En una decisión dolorosa, Melquiades Morales ejerció su prerrogativa de Gran Elector en beneficio de alguien que no era parte de su grupo político, pero encabezaba las encuestas. No hay constancia de que se haya arrepentido de su decisión por Mario Marín, excepto el pequeño episodio en que su sucesor se negaba a dejarlo pasar por la senaduría. Al final cedió y la segunda fórmula se la quedó Mario Montero, quien no llegó a la Cámara Alta por quedarse atrapado en medio del escándalo Cacho.

 

De la sucesión de Marín a Zavala, todavía hay mucho por escribirse.
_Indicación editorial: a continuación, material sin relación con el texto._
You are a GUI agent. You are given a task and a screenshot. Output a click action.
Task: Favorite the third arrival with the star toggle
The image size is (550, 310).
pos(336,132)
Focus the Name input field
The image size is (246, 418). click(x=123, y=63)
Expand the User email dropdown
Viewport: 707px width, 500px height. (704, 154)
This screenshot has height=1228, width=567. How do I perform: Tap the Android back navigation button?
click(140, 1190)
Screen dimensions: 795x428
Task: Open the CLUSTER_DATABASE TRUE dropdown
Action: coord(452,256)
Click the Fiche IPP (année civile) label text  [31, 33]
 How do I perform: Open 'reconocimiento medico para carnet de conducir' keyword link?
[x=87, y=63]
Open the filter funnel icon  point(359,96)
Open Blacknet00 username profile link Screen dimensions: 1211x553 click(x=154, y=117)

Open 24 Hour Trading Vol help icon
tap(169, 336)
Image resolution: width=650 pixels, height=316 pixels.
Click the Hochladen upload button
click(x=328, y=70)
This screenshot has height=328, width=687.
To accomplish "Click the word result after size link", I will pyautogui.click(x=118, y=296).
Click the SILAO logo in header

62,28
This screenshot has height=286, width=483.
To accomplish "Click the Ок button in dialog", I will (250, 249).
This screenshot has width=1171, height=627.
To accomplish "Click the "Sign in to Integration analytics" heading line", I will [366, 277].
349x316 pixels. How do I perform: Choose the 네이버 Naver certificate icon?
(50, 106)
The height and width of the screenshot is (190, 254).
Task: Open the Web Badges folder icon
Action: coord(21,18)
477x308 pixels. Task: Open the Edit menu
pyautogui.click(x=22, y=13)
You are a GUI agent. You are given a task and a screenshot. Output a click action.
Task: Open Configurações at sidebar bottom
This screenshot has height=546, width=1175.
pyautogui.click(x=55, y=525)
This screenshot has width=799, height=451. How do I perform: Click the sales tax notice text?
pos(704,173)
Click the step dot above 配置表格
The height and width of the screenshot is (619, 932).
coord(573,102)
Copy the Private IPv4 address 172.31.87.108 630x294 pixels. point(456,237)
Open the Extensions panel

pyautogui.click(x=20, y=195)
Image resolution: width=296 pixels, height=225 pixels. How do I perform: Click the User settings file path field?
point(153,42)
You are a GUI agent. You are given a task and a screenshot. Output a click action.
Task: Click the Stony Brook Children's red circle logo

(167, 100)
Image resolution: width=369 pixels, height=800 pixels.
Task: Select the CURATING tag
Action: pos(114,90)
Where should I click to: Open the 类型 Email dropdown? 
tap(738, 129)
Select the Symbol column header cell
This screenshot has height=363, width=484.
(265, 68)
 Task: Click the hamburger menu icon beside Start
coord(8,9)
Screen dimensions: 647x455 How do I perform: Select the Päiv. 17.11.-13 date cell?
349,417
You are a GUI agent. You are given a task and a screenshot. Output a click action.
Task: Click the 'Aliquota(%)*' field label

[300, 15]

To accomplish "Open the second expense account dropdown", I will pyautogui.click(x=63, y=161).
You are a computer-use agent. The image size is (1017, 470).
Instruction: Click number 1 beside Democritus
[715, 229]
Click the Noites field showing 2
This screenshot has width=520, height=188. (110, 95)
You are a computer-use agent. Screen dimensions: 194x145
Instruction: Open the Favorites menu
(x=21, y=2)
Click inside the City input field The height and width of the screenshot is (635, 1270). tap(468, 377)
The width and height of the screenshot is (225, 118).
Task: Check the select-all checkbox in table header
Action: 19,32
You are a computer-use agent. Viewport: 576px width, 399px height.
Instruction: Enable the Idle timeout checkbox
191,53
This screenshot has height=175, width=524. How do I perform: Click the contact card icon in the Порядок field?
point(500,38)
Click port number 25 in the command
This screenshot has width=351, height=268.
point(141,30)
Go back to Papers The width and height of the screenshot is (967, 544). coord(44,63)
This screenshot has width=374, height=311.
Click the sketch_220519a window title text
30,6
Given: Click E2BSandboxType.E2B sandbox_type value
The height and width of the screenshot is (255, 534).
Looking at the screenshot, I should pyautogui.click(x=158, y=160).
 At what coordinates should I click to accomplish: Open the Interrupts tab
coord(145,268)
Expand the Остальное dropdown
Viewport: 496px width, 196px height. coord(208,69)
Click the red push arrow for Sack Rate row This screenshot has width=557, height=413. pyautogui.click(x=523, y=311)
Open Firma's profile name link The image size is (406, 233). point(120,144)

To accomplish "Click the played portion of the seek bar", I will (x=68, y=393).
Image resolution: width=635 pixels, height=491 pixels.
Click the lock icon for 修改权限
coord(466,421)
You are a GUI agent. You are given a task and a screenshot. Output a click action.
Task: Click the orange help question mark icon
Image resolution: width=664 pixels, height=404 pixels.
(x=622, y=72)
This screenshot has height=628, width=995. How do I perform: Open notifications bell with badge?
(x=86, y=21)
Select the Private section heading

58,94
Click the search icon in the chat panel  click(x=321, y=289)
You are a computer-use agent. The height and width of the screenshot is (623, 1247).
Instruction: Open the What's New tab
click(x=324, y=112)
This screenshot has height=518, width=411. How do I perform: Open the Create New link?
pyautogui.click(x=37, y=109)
El ex delfín marinista ya habló sobre todo para despotricar de su mentor, a quien acusa de entregarlo en un pacto perverso. El ex gobernador, sin embargo, todavía no ha hablado, aunque no falta mucho para que lo haga. Habrá cuchilladas, dicen.

 

Ahora vemos en marcha la sucesión de Moreno Valle a Gali. ¿Qué sorpresas nos depara?

 

Viendo esta secuencia, queda claro que no se elige sucesor, sino verdugo.